◆ Your assignment ◆
Print exactly, and only, the lines running from the line containing "Where should I click to: Remove" through the end of the records below.

(Stored items)

┌──

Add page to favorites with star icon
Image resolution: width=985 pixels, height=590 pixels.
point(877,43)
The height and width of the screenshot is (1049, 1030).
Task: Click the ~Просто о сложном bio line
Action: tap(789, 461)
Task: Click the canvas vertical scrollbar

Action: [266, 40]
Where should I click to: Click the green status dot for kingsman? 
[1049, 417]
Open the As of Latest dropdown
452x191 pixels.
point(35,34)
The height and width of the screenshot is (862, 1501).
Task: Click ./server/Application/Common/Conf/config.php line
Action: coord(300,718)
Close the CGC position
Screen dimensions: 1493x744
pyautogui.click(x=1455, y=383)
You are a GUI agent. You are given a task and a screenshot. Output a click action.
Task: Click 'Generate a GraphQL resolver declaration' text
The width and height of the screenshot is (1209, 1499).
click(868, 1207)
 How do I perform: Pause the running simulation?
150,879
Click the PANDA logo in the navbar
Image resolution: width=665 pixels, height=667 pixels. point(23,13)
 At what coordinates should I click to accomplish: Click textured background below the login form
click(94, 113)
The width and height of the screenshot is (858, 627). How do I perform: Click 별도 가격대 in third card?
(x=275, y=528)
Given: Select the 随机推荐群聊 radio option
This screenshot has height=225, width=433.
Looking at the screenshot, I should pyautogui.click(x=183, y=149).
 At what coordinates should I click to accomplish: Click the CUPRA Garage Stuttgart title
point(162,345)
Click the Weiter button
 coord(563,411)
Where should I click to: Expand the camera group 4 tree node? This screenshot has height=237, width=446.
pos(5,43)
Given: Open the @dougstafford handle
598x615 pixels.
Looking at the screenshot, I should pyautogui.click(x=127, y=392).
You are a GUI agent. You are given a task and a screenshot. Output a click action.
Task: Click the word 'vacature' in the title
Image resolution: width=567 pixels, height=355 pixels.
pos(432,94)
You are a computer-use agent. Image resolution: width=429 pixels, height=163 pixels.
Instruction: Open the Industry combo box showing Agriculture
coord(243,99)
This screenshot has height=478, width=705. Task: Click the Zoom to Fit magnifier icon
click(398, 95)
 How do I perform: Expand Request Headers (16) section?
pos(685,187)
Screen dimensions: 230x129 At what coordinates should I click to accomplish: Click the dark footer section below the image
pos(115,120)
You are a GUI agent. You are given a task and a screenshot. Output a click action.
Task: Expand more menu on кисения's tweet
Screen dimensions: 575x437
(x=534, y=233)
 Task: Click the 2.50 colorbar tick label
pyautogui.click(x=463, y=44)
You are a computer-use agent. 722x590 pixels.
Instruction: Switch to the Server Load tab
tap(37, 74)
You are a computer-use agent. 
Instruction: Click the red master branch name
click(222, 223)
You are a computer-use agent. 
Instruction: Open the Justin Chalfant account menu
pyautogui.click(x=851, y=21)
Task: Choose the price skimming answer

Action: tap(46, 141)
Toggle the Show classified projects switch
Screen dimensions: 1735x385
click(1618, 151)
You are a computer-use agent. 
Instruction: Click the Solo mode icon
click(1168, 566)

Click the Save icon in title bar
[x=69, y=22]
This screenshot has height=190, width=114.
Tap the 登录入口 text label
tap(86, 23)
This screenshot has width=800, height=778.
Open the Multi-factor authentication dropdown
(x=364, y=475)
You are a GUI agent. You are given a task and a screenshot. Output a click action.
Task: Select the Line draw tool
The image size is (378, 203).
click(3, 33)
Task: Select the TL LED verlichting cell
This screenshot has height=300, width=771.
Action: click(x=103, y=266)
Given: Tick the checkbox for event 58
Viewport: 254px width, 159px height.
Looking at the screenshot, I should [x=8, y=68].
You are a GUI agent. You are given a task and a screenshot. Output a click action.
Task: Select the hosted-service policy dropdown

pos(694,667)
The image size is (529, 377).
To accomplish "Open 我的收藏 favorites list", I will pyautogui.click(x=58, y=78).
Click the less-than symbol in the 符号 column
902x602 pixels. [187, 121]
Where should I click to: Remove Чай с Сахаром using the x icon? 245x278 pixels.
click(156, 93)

└──

◆ Result below ◆
Where should I click to: Remove Чай с Сахаром using the x icon? 245x278 pixels.
click(156, 93)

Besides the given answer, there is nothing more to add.